Posted by: Sandy D. | September 18, 2006 at 09:55 AM
Trust me - if you come to my site - it's real.
Nobody would make up getting dumped as often as me....
Posted by: Laura | September 17, 2006 at 08:18 AM
I got a few emails last year from some person named Tammy who wanted me to post articles with info that would be of interest to my readers -- but I had to leave the links it. The articles were advertorials and they led to websites that had been designed to hide product pitches. (The front page looked semi-innocuous, but once you clicked through you were jumped over to another website for the real product. SLIMEY!)
Posted by: Ann D | September 17, 2006 at 03:27 AM
This is actually why I tend to stick to the small community I have come to know and love online. It takes a lot of reading and loving to get me to put a new blog on the roll, because I read every one of those blogs several times a week and get to know them, and they seem for the most part pretty real.
Posted by: kittenpie | September 16, 2006 at 12:14 PM
Ahh, I KNEW that "thatgirlemily" page was a hoax. Someone sent it to me ages ago, and the story just seemed so... fake. Bleh. That annoys me, because real people do go through that, and it sucks!
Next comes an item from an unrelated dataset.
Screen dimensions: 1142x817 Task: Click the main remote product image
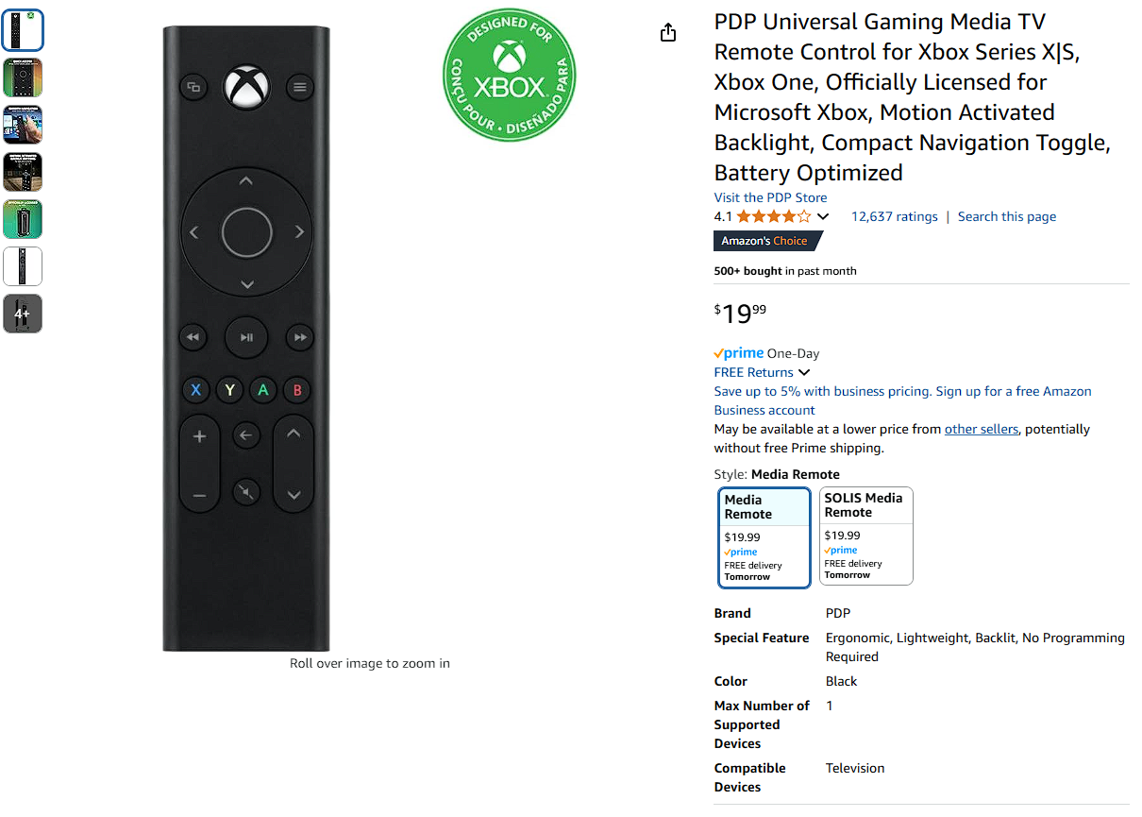click(x=246, y=338)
To make it into an advertisement, is just so wrong!
Posted by: Eryn | September 16, 2006 at 11:10 AM
I think you can earn money from your blog without it affecting your content. I do agree that a blogger must be up front about advertising/paid blogging.
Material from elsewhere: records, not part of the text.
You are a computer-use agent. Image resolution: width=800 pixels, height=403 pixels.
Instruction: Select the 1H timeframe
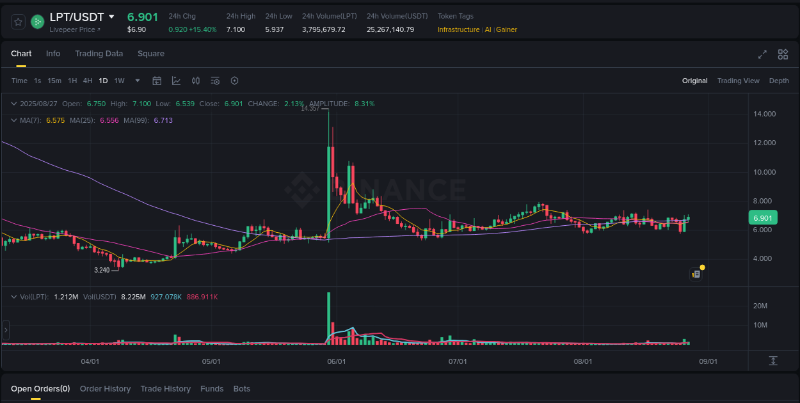click(72, 81)
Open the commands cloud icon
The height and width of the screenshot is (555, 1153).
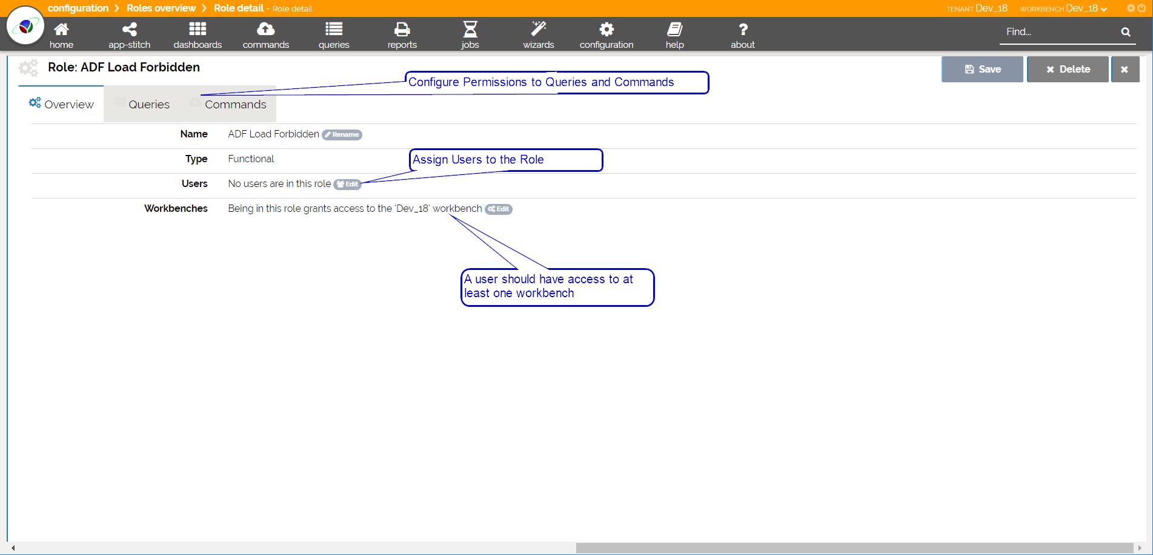[265, 30]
Posted by: metro mama | September 16, 2006 at 09:14 AM
Great post. I especially love your last line. And I must say that "wow, your writing really spoke to me". Just kiddin'. I mean, it really DID speak to me, but don't worry, I'm not going to invite you to a Tupperware party or anything.
Posted by: Mommy off the Record | September 16, 2006 at 03:53 AM
Yah, the link-whoring has left me feeling a little used sometimes, too. "Community building with ulterior motives" is a much more polite way to put it! I wish people would just be straight about it. I also wish (colour me naive) that we could get people to skip the "I love your blog" bit and get right to the "I want you to hawk something for me." I'd at least like to see it coming, ya know?
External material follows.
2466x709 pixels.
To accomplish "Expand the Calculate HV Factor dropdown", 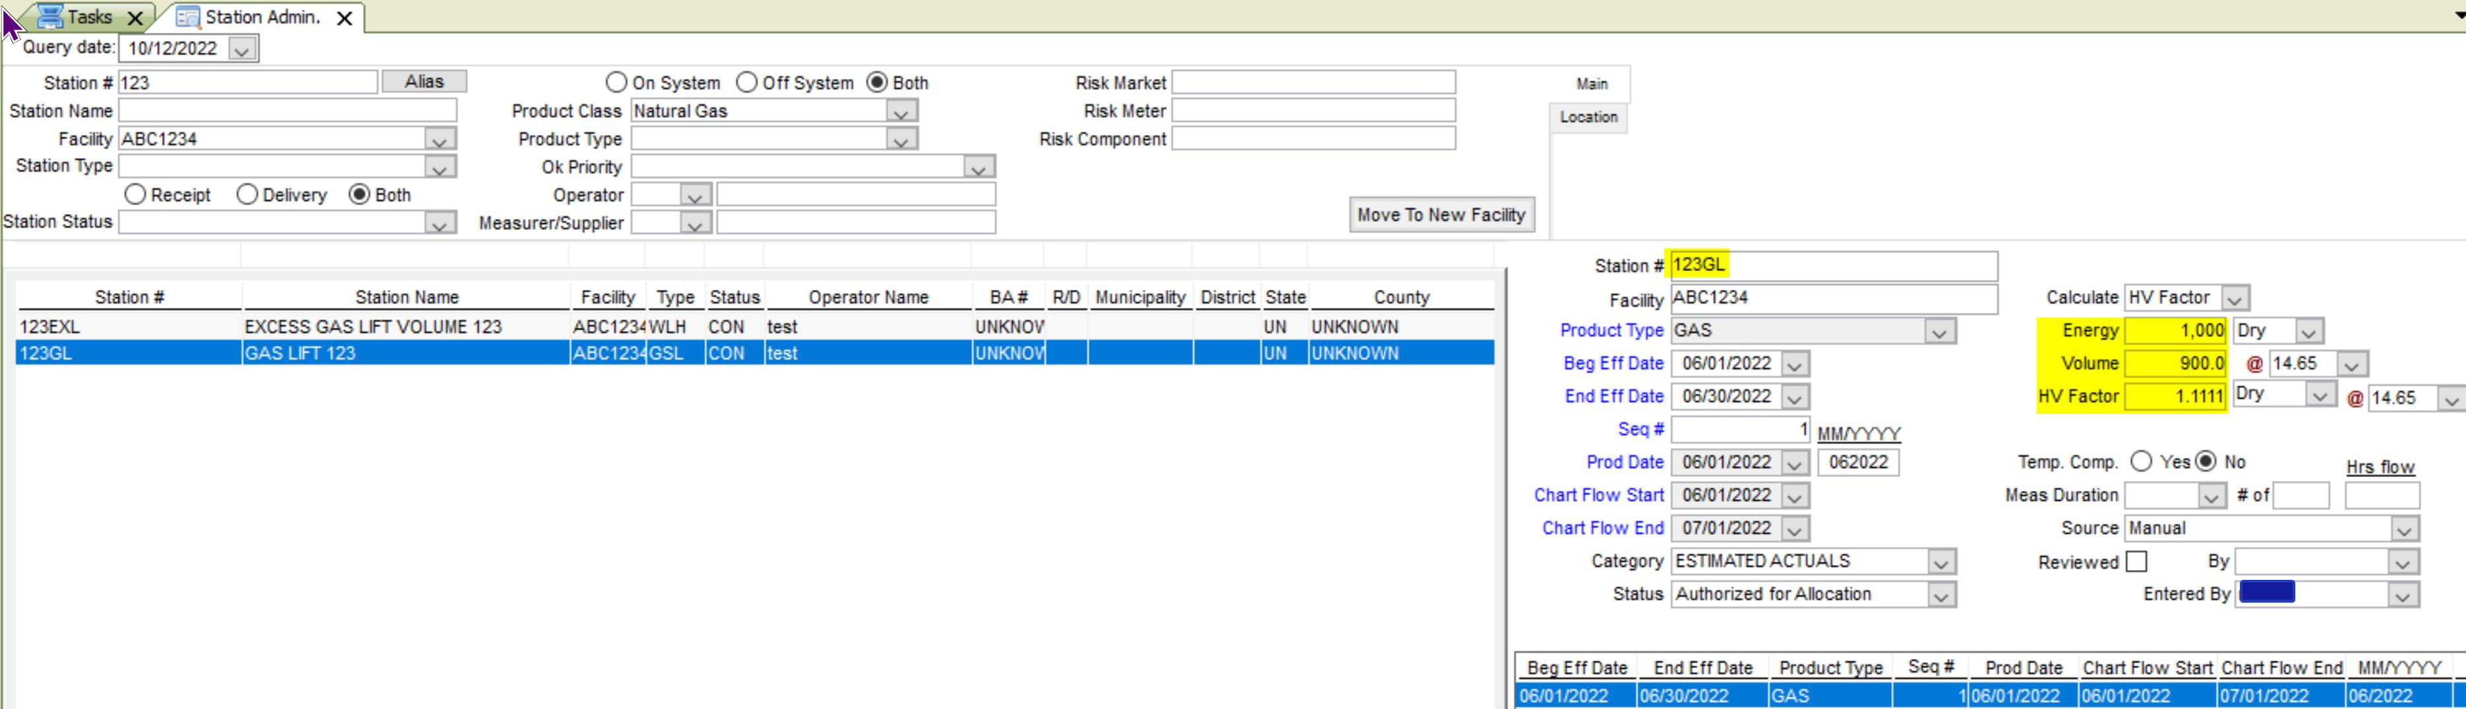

Such interesting posts lately!!!
Posted by: DaniGirl | September 15, 2006 at 08:00 PM
That reminds me of the viral marketing / guerilla marketing technique used this summer with "That Emily Girl" and her supposed blog and her supposed billboards all designed by Court TV to promote a show. Crazy.
Here are the links:
http://boifromtroy.com/?p=5684
http://boifromtroy.com/?p=5622
http://www.curbed.com/archives/2006/07/18/weird_billboard_followup_the_bullshit_deepens.php
http://adweek.blogs.com/adfreak/2006/07/angry_exwife_bi.html
http://www.museumofhoaxes.com/hoax/weblog/comments/4261/
http://thatgirlemily.blogspot.com/
Posted by: Miche | September 15, 2006 at 03:48 PM
Clearly I am the only one who hates ads. (And yes! It is slow here today. Why do you ask?) But I'm used to being the oddball, so that's fine.
"Recently, I began to get a number of emails from "new readers" saying "wow, your writing really spoke to me" and then there would be a link to their blog which I almost always check out. If I do not provide a link to them right away, they tended to email me and/or comment frequently until I felt that the polite thing to do was to link to them. Then, more often than not, they would disappear and I'd end up feeling a little used."
I've been getting this too. And this:
"But whenever I have written a post about something painful like PPD, I receive emails (never comments) from women (rarely bloggers) who have stumbled upon my site via google and who tell me how much reading my story meant to them because they thought they were the only ones suffering."
Only dwarfism and scary ultrasounds, not ppd. I've gone on to get to know some of them quite well, actually, which is nice. Which is why I keep all the sidebar info up, even though I'm ambivalent about it.